During all this Rose was making up her mind to go straight out in the big world and find Tessie Wartliz. She did not know just how she would set about it, but her mind was made up on the one important point, namely, that the finding must be undertaken and at once. Rose could no longer stand the misery of secrecy concerning the lost scout pin. Every headline in a paper glared out at her as if threatening to expose her guilty knowledge. Every letter she received through the busy little post-office sent a frightened chill over her delicate form, and now she felt certain her benefactors, the Cosgrove family, must know she had heard from the runaway girl, and they were too generous to ask a single question concerning the matter. They trusted her, and she must deceive them!
“I will have to say that mother has sent for me,” she decided after a bitter hour alone in her room, “and when I find Tessie——”
She paused. She was baffled! What would she do if she did find Tessie?
CHAPTER XII
TESSIE
Again our scene shifts, and, as in the screen play, that retrospective distant picture brings one back to an earlier vision, so from the distance we now see the runaway, Tessie.
Step by step, along the dark, uncertain road of offences which in themselves were trivial, but which brought such dire results upon the erring girl as to make her all but an outcast, Tessie, after the first foolish blunder, found herself confronted with a seeming necessity for keeping up the false role she had almost unwittingly assumed. The girl was not wicked. Her untrained and unrestrained tongue was her worst enemy, and it very often belied her honest, generous heart.
In inducing Dagmar to leave home she actually believed she was assisting a friend—her intention was to better that friend’s circumstances, but the methods! How could she know that right could not result from deliberate wrong! That doctrine had never been made a part of such education as she had the opportunity of acquiring. True, the girl learned right from wrong, also her religion was very clear on the point, but she could not then believe it was wrong to fly from the horrors of mill drudgery, made unbearable by the more intimate environment of a miserable home.
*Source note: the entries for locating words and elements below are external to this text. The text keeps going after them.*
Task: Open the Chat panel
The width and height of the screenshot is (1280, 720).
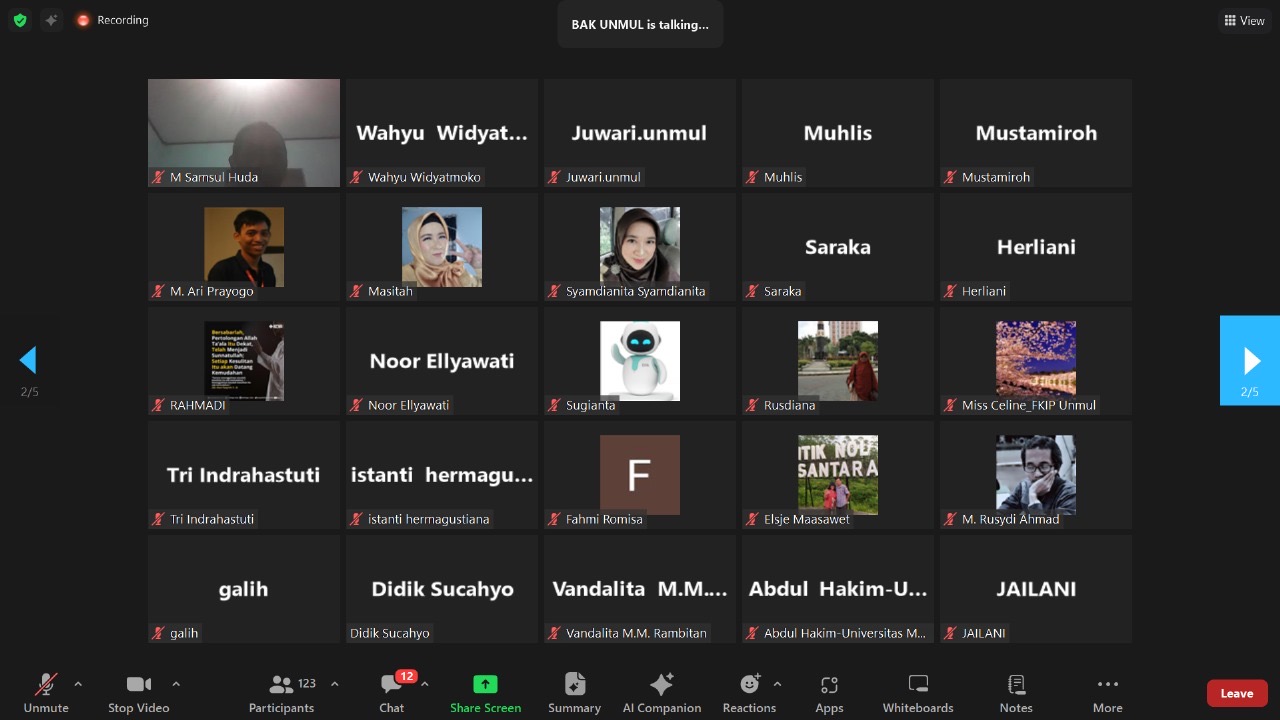Action: click(x=392, y=693)
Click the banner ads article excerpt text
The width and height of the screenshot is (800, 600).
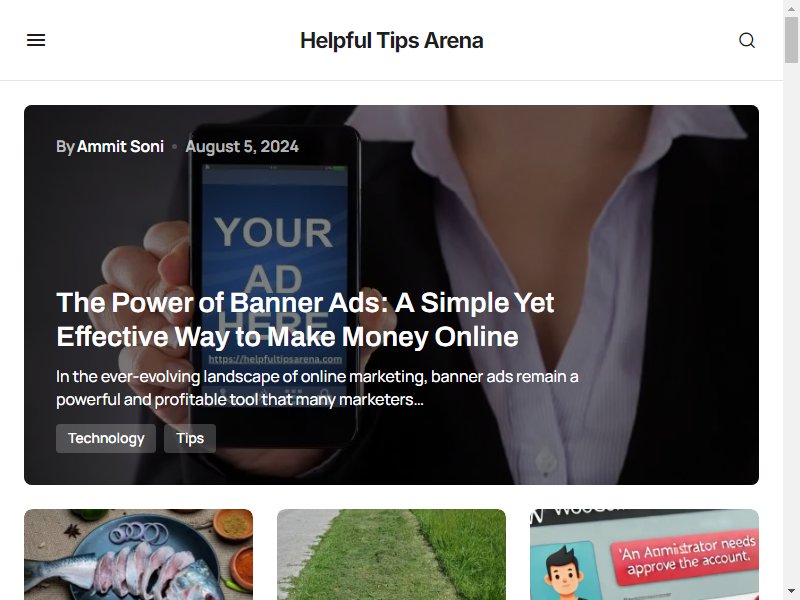coord(317,388)
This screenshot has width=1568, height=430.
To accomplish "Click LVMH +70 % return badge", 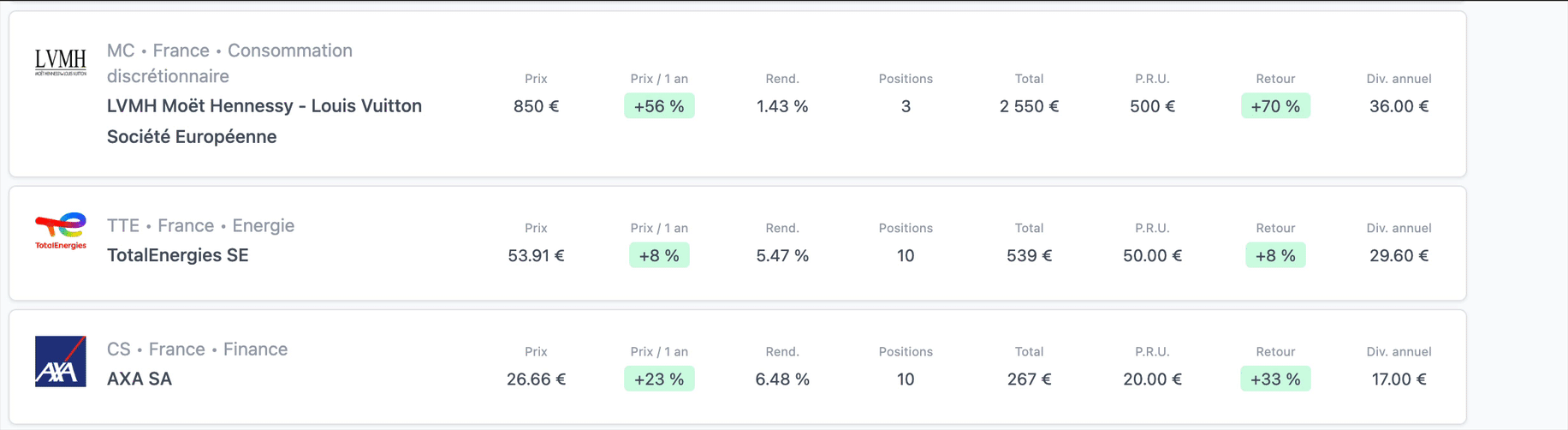I will pos(1275,106).
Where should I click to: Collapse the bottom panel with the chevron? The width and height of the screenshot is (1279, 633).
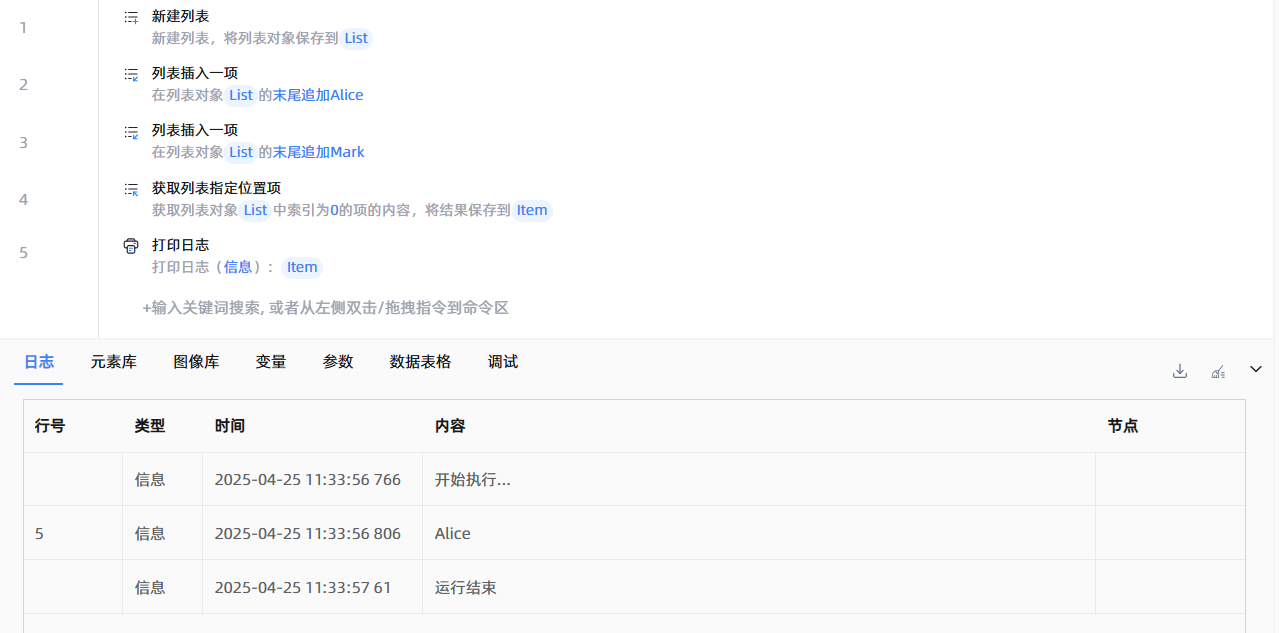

So Tessie Wartliz was suffering from an inherited disease commonly called “Greed.” Her parents were greedy for money, and she was greedy for good times. She wanted much of anything she enjoyed, and had little care how that abnormal amount was obtained.
The fatal night she and Dagmar (now our own Rose Dixon) landed so suddenly in Franklin, where the jitney dropped them almost into the arms of Officer Cosgrove, Tessie, as we will remember, escaped, and carried with her the pocketbook she had been carrying for her companion, and in that little soiled purse was the much-prized, lost and found, scout badge of merit.